Using the entries that follow, state how many lines contain the word "sidebar". The response is that number and nothing more.

Dataset excerpts
=== Section Start ===

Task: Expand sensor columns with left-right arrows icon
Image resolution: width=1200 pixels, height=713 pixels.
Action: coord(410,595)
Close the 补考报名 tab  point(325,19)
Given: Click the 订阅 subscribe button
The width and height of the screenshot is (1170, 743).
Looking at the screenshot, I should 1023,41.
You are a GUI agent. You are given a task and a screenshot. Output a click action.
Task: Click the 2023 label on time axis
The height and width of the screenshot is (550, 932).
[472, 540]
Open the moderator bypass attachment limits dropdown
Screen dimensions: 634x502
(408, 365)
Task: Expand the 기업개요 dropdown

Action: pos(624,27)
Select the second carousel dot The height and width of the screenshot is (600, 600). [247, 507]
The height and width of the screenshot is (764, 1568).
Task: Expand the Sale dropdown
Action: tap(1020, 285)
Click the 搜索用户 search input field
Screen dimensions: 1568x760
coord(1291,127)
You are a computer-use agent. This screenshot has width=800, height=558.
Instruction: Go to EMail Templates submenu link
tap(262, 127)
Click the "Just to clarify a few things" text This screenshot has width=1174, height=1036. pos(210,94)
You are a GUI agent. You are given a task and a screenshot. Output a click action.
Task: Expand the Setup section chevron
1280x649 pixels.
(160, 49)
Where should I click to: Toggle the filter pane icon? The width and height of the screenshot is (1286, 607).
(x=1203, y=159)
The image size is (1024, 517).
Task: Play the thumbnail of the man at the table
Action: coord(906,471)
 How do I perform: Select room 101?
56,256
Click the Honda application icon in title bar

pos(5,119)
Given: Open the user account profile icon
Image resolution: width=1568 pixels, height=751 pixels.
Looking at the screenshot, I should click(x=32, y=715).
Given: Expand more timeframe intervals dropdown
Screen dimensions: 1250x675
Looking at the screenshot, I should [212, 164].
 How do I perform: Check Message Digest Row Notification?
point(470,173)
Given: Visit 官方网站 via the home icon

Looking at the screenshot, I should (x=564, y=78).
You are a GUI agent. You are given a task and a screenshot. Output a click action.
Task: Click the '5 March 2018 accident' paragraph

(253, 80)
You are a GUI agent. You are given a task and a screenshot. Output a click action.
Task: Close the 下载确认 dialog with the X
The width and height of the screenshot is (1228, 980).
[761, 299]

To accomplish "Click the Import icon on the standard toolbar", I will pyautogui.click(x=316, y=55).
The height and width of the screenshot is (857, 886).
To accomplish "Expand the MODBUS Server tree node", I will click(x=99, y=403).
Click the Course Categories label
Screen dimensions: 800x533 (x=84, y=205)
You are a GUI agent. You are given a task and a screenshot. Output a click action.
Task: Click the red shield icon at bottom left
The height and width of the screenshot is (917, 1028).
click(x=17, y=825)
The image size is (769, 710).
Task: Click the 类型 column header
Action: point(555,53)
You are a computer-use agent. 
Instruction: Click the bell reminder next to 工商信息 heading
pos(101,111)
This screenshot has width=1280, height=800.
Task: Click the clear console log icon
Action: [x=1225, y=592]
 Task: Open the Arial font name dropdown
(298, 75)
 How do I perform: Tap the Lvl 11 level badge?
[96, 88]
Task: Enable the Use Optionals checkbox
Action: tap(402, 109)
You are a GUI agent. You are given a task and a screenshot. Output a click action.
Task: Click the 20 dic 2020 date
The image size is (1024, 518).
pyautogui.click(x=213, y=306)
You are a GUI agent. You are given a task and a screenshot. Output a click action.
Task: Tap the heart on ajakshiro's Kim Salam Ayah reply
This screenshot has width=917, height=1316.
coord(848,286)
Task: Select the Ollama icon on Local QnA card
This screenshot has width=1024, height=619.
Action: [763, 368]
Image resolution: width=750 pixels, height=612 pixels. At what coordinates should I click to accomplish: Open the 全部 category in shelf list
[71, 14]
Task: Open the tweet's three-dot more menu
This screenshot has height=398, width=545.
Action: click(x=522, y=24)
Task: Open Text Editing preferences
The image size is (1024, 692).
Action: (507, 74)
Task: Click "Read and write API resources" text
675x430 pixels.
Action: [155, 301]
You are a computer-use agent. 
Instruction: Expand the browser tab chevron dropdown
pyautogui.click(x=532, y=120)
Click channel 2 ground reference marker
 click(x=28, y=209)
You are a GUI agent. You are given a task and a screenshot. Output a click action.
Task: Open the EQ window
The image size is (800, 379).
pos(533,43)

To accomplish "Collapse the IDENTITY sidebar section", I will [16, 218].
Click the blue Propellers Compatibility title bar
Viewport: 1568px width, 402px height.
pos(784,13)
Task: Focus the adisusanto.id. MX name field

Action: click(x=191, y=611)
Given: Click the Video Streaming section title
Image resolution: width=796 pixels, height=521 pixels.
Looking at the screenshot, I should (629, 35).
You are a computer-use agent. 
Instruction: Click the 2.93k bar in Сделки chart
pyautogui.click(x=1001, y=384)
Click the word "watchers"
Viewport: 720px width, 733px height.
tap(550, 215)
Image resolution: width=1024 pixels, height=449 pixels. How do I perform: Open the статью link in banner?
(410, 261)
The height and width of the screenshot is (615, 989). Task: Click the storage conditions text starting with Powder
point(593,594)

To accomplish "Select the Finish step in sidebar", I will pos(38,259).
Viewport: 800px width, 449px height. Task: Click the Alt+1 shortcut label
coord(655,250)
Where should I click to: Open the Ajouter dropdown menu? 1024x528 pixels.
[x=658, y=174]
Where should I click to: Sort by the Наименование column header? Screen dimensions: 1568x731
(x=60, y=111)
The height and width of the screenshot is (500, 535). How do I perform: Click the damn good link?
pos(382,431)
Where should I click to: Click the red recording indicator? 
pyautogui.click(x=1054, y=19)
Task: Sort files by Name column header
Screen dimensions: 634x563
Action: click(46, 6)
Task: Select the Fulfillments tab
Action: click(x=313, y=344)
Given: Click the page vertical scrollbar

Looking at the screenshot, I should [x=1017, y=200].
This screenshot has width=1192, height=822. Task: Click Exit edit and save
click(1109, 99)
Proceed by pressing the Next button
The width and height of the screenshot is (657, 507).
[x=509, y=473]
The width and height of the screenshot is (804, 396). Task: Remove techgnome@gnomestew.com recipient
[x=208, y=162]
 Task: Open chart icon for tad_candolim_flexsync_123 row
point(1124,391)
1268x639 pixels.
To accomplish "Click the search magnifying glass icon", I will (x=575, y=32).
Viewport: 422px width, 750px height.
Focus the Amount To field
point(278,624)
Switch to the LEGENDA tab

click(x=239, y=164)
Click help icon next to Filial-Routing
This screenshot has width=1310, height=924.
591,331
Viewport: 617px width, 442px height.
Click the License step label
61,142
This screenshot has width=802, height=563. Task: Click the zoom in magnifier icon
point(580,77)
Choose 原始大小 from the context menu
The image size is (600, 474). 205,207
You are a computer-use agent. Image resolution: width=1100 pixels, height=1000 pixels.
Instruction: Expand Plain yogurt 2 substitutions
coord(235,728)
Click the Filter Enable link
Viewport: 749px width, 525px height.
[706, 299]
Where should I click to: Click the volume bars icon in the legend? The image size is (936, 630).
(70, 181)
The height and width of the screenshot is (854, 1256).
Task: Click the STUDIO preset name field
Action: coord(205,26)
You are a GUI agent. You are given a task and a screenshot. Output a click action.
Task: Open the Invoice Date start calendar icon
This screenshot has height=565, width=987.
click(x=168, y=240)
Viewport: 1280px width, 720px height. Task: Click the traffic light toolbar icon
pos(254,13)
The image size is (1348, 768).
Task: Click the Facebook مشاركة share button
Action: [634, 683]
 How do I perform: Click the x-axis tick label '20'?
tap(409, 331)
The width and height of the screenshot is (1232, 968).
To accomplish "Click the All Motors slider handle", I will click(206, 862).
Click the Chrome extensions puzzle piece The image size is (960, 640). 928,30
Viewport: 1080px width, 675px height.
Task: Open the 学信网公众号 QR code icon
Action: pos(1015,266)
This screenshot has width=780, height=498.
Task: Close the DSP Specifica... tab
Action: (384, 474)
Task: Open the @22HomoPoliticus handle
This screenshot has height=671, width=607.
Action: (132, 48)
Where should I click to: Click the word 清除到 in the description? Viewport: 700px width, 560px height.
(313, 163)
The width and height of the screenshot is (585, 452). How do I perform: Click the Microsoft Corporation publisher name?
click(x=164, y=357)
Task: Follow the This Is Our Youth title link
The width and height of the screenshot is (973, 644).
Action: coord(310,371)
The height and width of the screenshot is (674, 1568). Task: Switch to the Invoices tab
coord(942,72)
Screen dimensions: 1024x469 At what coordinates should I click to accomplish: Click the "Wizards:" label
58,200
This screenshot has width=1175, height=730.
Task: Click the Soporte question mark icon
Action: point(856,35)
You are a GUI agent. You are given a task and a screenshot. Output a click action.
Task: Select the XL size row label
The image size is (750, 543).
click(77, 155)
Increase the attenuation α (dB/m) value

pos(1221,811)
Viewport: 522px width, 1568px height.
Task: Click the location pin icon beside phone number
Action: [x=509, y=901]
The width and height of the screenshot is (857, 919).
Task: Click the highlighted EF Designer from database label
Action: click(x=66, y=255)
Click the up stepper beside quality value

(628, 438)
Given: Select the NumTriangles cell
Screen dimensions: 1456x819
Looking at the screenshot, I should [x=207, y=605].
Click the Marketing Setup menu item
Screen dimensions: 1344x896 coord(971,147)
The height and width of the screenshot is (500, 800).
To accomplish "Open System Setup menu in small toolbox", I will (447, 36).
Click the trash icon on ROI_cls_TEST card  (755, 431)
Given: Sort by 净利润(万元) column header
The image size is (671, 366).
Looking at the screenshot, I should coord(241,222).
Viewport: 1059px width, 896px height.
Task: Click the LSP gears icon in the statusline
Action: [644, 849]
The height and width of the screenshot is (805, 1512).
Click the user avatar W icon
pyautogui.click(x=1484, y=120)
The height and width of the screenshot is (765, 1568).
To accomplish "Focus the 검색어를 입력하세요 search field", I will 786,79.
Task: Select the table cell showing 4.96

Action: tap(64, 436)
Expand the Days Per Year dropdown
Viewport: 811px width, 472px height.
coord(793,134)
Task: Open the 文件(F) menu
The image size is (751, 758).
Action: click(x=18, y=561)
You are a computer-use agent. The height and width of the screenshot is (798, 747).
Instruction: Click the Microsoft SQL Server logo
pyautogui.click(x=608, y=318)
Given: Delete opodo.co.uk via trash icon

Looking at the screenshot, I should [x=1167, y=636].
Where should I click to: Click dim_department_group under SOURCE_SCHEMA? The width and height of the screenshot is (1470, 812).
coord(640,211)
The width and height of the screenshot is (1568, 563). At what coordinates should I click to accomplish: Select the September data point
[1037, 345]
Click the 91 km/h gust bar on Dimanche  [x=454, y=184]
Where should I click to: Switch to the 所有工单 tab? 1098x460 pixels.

=== Section End ===

## Task output
2